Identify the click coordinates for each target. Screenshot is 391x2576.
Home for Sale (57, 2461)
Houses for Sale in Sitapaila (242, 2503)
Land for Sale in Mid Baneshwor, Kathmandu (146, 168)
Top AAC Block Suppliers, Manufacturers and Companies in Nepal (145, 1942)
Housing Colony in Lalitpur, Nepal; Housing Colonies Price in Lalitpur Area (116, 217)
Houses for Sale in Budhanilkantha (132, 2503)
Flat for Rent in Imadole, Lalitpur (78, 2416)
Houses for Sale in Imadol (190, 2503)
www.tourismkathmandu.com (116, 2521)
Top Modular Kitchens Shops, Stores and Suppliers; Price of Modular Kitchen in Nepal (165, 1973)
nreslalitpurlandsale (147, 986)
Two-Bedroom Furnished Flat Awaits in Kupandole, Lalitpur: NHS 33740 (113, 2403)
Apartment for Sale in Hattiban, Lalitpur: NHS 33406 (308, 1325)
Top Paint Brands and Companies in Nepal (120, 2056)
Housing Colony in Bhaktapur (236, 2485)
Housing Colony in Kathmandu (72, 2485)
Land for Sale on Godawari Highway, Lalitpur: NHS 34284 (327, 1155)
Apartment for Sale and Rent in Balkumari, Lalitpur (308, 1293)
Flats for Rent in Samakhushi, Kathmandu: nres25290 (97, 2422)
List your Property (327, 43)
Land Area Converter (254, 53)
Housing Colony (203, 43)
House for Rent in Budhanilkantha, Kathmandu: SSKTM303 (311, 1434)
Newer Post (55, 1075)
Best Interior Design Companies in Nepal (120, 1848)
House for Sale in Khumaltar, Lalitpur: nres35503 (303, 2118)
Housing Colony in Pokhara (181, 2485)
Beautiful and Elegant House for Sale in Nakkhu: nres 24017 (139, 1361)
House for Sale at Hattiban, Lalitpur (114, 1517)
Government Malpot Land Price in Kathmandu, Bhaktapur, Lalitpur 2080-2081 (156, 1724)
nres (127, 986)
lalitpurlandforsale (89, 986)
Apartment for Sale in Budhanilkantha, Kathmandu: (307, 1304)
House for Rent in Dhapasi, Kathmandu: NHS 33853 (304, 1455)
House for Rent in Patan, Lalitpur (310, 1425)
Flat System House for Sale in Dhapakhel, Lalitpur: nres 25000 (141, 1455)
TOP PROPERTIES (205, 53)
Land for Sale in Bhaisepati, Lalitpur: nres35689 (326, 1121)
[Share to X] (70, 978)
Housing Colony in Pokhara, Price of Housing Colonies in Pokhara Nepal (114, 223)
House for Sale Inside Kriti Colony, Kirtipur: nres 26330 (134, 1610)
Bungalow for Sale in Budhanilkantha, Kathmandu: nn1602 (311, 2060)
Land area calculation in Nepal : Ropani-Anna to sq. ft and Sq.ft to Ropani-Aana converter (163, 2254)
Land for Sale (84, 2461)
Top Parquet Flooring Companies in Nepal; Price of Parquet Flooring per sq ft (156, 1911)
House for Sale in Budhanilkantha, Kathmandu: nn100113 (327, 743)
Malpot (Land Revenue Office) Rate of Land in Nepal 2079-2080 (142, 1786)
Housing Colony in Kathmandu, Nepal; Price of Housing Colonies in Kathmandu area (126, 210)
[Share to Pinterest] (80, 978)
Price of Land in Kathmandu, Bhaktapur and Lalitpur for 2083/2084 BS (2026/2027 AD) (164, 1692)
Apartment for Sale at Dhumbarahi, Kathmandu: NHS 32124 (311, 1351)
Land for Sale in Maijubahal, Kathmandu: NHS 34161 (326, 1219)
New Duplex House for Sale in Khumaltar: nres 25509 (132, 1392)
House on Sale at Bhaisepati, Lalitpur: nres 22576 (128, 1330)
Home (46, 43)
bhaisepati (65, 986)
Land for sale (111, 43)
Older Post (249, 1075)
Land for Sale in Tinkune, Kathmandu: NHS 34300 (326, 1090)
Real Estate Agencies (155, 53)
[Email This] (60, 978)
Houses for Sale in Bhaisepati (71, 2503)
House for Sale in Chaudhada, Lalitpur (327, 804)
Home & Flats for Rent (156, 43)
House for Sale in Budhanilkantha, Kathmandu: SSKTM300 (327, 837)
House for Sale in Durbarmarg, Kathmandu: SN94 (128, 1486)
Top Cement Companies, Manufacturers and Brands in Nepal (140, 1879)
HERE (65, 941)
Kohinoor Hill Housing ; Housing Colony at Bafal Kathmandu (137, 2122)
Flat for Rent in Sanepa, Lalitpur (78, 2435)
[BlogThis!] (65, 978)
━━━━━━━━━━━━━━━━━━━━
Exercise goal: Transcribe the records above exactly, beginning at the line that contains "Apartment for Sale in Budhanilkantha, Kathmandu: (307, 1304)" and ending with the line that contains "Home & Flats for Rent (156, 43)", both included, and nothing else.

Answer:
Apartment for Sale in Budhanilkantha, Kathmandu: (307, 1304)
House for Rent in Dhapasi, Kathmandu: NHS 33853 (304, 1455)
House for Rent in Patan, Lalitpur (310, 1425)
Flat System House for Sale in Dhapakhel, Lalitpur: nres 25000 (141, 1455)
TOP PROPERTIES (205, 53)
Land for Sale in Bhaisepati, Lalitpur: nres35689 (326, 1121)
[Share to X] (70, 978)
Housing Colony in Pokhara, Price of Housing Colonies in Pokhara Nepal (114, 223)
House for Sale Inside Kriti Colony, Kirtipur: nres 26330 (134, 1610)
Bungalow for Sale in Budhanilkantha, Kathmandu: nn1602 (311, 2060)
Land area calculation in Nepal : Ropani-Anna to sq. ft and Sq.ft to Ropani-Aana converter (163, 2254)
Land for Sale (84, 2461)
Top Parquet Flooring Companies in Nepal; Price of Parquet Flooring per sq ft (156, 1911)
House for Sale in Budhanilkantha, Kathmandu: nn100113 (327, 743)
Malpot (Land Revenue Office) Rate of Land in Nepal 2079-2080 (142, 1786)
Housing Colony in Kathmandu, Nepal; Price of Housing Colonies in Kathmandu area (126, 210)
[Share to Pinterest] (80, 978)
Price of Land in Kathmandu, Bhaktapur and Lalitpur for 2083/2084 BS (2026/2027 AD) (164, 1692)
Apartment for Sale at Dhumbarahi, Kathmandu: NHS 32124 (311, 1351)
Land for Sale in Maijubahal, Kathmandu: NHS 34161 (326, 1219)
New Duplex House for Sale in Khumaltar: nres 25509 (132, 1392)
House on Sale at Bhaisepati, Lalitpur: nres 22576 (128, 1330)
Home (46, 43)
bhaisepati (65, 986)
Land for sale (111, 43)
Older Post (249, 1075)
Land for Sale in Tinkune, Kathmandu: NHS 34300 (326, 1090)
Real Estate Agencies (155, 53)
[Email This] (60, 978)
Houses for Sale in Bhaisepati (71, 2503)
House for Sale in Chaudhada, Lalitpur (327, 804)
Home & Flats for Rent (156, 43)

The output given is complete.